[Dataset entries — start]

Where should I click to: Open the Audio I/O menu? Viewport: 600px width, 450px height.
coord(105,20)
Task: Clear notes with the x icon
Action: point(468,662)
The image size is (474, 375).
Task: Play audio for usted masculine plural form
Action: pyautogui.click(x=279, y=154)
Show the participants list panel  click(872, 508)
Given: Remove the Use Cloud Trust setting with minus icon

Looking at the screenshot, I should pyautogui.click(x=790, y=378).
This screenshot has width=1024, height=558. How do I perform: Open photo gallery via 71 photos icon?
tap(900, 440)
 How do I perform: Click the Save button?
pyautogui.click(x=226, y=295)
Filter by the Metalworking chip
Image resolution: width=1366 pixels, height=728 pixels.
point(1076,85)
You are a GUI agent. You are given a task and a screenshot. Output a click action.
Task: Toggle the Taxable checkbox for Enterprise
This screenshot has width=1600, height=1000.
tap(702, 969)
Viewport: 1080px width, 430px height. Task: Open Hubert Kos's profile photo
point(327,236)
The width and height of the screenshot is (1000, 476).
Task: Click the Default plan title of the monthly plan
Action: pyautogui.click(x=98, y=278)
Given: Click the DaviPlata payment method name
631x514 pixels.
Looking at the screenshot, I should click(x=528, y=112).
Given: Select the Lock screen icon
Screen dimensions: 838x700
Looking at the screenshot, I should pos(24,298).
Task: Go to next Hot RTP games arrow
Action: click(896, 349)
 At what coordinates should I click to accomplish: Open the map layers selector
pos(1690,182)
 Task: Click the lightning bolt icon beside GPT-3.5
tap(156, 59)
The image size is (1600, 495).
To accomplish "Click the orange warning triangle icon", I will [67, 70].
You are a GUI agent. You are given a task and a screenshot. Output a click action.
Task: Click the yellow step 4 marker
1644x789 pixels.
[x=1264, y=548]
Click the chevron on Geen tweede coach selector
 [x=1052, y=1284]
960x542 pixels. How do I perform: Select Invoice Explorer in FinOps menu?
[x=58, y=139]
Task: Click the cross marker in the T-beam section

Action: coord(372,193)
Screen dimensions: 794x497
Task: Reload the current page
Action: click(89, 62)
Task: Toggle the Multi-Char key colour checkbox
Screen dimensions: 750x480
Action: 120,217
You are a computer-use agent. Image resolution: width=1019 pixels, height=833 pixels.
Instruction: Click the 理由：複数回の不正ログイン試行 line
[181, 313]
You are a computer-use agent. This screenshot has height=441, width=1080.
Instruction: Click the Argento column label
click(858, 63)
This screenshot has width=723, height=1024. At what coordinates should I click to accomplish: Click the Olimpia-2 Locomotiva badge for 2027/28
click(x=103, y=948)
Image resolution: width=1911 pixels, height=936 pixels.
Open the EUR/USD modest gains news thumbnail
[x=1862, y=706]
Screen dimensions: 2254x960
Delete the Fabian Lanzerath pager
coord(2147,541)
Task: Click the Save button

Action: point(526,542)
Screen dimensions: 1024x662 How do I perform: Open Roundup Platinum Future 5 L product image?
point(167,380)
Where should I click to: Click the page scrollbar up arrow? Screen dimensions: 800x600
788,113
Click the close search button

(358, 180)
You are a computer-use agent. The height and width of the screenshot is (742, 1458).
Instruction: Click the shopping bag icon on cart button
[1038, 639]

[Dataset entries — finish]

From the data, work out how many lines include the word "checkbox"; the reply is that number and nothing else.

2